### Instructions to follow
Search the records for the string "Collapse" and report how many lines contain it, with nothing else.

::::

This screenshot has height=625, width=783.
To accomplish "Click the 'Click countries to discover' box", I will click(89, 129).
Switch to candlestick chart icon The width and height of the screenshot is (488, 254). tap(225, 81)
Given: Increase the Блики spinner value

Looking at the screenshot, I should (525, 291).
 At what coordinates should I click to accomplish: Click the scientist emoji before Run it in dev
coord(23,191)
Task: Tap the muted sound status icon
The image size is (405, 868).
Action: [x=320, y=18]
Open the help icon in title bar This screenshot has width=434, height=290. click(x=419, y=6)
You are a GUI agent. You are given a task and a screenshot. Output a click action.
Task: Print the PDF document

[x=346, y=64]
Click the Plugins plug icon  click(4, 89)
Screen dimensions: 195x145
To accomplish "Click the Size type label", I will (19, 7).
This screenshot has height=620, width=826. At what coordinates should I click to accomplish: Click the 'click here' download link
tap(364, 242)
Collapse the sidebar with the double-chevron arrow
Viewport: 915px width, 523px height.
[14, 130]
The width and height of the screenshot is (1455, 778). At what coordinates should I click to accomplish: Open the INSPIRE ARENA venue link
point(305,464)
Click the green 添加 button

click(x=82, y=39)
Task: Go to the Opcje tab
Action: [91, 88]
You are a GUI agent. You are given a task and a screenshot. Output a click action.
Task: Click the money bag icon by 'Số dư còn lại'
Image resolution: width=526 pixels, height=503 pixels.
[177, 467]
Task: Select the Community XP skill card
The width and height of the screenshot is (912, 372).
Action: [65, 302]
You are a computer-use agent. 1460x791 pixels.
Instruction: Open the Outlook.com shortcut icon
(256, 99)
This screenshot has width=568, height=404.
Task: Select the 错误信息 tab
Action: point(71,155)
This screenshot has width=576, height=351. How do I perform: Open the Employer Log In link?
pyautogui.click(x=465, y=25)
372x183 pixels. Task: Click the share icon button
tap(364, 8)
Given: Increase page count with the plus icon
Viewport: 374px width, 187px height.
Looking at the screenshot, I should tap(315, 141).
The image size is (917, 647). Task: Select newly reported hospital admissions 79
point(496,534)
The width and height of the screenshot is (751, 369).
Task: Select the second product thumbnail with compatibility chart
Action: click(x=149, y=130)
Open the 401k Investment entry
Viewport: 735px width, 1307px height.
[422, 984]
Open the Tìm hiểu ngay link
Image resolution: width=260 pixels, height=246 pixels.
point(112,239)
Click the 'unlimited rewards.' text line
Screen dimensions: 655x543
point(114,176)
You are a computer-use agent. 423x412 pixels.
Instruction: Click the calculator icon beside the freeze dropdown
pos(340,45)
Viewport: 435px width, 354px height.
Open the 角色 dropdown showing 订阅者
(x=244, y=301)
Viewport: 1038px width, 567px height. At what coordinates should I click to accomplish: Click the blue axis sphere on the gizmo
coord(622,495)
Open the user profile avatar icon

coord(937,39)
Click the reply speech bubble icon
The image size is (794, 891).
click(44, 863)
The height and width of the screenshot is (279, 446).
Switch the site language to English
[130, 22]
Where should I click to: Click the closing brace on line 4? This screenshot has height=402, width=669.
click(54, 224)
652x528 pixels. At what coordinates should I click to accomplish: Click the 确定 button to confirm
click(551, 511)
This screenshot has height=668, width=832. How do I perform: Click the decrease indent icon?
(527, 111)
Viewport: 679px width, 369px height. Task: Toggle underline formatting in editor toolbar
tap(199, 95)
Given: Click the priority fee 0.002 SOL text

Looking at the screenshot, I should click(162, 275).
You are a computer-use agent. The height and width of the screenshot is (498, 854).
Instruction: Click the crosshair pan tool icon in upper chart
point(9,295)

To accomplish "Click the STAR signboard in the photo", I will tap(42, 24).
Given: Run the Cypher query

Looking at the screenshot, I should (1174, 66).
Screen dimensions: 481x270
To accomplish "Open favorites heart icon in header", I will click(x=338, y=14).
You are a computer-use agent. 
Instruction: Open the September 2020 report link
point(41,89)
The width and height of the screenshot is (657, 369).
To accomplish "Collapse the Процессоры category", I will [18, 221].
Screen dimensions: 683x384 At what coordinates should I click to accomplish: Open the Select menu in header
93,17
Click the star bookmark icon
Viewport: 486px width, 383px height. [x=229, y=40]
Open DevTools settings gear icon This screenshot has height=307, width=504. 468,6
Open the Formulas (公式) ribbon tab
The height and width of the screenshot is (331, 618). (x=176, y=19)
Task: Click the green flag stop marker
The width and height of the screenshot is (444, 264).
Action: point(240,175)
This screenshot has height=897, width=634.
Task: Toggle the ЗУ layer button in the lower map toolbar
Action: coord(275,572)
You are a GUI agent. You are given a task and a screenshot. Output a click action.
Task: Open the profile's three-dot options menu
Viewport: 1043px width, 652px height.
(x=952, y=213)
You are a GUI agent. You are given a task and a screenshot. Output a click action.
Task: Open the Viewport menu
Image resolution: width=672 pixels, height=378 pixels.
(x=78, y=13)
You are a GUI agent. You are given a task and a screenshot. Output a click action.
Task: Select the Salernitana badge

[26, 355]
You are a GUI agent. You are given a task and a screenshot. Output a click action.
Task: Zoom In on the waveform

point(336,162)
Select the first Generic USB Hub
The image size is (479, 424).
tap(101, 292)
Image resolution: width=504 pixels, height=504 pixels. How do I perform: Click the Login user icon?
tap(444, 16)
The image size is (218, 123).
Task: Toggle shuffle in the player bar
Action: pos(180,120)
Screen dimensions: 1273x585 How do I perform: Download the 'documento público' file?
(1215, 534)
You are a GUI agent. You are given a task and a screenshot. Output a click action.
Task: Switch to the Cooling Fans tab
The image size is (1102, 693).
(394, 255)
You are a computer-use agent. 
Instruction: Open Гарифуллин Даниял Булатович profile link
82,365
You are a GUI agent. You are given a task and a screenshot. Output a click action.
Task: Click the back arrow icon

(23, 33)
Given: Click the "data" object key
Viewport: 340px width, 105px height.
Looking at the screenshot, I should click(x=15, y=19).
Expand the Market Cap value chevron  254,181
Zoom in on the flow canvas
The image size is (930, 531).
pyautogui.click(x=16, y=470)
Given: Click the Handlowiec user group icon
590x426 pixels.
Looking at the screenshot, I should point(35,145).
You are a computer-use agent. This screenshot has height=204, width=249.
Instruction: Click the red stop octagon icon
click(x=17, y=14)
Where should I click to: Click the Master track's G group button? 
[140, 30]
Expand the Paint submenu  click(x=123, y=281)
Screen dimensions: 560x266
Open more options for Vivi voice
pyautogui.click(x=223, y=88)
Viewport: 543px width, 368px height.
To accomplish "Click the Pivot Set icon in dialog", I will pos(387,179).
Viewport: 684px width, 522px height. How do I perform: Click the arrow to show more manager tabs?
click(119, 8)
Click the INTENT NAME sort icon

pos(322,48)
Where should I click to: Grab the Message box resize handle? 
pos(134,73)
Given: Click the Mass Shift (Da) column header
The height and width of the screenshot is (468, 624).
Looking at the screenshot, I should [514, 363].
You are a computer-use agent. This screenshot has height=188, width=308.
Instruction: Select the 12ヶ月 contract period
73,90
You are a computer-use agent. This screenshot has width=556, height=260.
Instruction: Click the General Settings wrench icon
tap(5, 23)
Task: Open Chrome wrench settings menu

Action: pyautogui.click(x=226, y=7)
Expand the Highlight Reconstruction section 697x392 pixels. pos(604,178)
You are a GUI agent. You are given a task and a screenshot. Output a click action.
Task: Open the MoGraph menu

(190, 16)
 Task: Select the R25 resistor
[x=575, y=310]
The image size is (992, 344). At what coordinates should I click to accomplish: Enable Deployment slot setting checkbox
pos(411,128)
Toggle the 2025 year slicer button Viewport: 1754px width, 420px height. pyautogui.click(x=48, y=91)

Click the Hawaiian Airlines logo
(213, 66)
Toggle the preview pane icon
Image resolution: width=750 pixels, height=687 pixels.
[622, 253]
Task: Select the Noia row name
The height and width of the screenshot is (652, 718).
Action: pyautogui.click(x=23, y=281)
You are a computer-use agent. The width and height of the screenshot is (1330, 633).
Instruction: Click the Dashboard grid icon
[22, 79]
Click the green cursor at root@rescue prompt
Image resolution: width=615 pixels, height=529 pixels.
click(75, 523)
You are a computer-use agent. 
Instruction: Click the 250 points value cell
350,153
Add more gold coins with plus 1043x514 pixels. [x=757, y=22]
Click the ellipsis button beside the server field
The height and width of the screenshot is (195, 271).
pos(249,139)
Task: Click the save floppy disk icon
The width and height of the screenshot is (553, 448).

::::

### Task result
2